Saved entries
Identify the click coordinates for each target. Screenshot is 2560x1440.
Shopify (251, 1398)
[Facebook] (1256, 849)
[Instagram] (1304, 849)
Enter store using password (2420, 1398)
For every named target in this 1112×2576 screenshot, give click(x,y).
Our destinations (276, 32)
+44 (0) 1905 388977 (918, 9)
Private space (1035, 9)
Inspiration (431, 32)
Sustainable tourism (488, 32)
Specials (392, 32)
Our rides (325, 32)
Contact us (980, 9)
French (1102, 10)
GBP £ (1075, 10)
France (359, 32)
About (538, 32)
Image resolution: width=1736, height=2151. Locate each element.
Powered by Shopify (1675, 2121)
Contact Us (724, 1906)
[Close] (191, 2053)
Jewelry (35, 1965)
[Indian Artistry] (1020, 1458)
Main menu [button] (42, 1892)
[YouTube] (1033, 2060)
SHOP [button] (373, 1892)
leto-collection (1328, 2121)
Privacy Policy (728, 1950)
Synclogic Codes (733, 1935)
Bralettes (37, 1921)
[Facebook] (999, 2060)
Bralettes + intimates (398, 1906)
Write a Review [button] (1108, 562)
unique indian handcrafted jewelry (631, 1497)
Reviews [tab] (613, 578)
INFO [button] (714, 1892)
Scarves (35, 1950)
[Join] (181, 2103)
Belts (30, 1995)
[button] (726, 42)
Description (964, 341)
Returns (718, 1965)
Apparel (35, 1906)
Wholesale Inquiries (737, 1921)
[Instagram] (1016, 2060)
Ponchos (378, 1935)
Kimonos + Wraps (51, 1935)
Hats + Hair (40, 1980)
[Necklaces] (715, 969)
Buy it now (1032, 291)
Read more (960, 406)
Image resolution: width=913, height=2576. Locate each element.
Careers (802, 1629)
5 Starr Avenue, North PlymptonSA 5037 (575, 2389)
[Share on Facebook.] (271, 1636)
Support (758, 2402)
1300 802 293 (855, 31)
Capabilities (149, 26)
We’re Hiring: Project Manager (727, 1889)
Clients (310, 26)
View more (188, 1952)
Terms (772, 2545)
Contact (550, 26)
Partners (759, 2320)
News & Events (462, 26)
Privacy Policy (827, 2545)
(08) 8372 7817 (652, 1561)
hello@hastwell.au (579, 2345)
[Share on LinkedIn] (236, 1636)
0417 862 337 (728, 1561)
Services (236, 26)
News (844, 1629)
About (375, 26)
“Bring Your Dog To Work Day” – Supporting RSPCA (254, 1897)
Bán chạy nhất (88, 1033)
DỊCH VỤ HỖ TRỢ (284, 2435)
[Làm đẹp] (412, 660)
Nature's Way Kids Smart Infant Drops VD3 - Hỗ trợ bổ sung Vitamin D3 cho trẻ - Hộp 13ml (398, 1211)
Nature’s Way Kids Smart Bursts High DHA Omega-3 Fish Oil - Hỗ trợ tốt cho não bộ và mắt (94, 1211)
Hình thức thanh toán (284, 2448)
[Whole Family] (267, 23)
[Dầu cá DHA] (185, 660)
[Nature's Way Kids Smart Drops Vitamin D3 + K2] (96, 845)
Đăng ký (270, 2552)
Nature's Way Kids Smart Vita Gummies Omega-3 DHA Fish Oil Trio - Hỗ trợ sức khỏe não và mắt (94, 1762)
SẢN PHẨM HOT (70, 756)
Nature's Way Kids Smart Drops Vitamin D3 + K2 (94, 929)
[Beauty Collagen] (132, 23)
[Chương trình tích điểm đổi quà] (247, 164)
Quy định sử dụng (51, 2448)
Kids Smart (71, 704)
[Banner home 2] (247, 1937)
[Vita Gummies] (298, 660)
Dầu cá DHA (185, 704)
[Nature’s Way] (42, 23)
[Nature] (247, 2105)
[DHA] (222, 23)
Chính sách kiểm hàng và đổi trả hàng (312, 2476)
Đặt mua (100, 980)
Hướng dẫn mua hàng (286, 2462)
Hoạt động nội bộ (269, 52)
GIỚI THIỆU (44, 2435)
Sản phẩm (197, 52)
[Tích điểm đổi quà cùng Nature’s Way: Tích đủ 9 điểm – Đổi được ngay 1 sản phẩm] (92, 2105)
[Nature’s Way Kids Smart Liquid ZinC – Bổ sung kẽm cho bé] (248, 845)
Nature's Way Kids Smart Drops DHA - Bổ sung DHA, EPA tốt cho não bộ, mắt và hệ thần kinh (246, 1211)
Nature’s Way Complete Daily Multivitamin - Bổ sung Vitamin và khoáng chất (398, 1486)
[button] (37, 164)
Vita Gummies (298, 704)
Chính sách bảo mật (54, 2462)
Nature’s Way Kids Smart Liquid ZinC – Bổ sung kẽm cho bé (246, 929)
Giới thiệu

**EXERCISE**
Look above for the line holding "Main menu [button] (42, 1892)" and the line holding "[Làm đẹp] (412, 660)", then output exactly those two lines and every line between them, nothing more.

**SOLUTION BELOW**
Main menu [button] (42, 1892)
[YouTube] (1033, 2060)
SHOP [button] (373, 1892)
leto-collection (1328, 2121)
Privacy Policy (728, 1950)
Synclogic Codes (733, 1935)
Bralettes (37, 1921)
[Facebook] (999, 2060)
Bralettes + intimates (398, 1906)
Write a Review [button] (1108, 562)
unique indian handcrafted jewelry (631, 1497)
Reviews [tab] (613, 578)
INFO [button] (714, 1892)
Scarves (35, 1950)
[Join] (181, 2103)
Belts (30, 1995)
[button] (726, 42)
Description (964, 341)
Returns (718, 1965)
Apparel (35, 1906)
Wholesale Inquiries (737, 1921)
[Instagram] (1016, 2060)
Ponchos (378, 1935)
Kimonos + Wraps (51, 1935)
Hats + Hair (40, 1980)
[Necklaces] (715, 969)
Buy it now (1032, 291)
Read more (960, 406)
Image resolution: width=913, height=2576. Locate each element.
Careers (802, 1629)
5 Starr Avenue, North PlymptonSA 5037 (575, 2389)
[Share on Facebook.] (271, 1636)
Support (758, 2402)
1300 802 293 (855, 31)
Capabilities (149, 26)
We’re Hiring: Project Manager (727, 1889)
Clients (310, 26)
View more (188, 1952)
Terms (772, 2545)
Contact (550, 26)
Partners (759, 2320)
News & Events (462, 26)
Privacy Policy (827, 2545)
(08) 8372 7817 (652, 1561)
hello@hastwell.au (579, 2345)
[Share on LinkedIn] (236, 1636)
0417 862 337 (728, 1561)
Services (236, 26)
News (844, 1629)
About (375, 26)
“Bring Your Dog To Work Day” – Supporting RSPCA (254, 1897)
Bán chạy nhất (88, 1033)
DỊCH VỤ HỖ TRỢ (284, 2435)
[Làm đẹp] (412, 660)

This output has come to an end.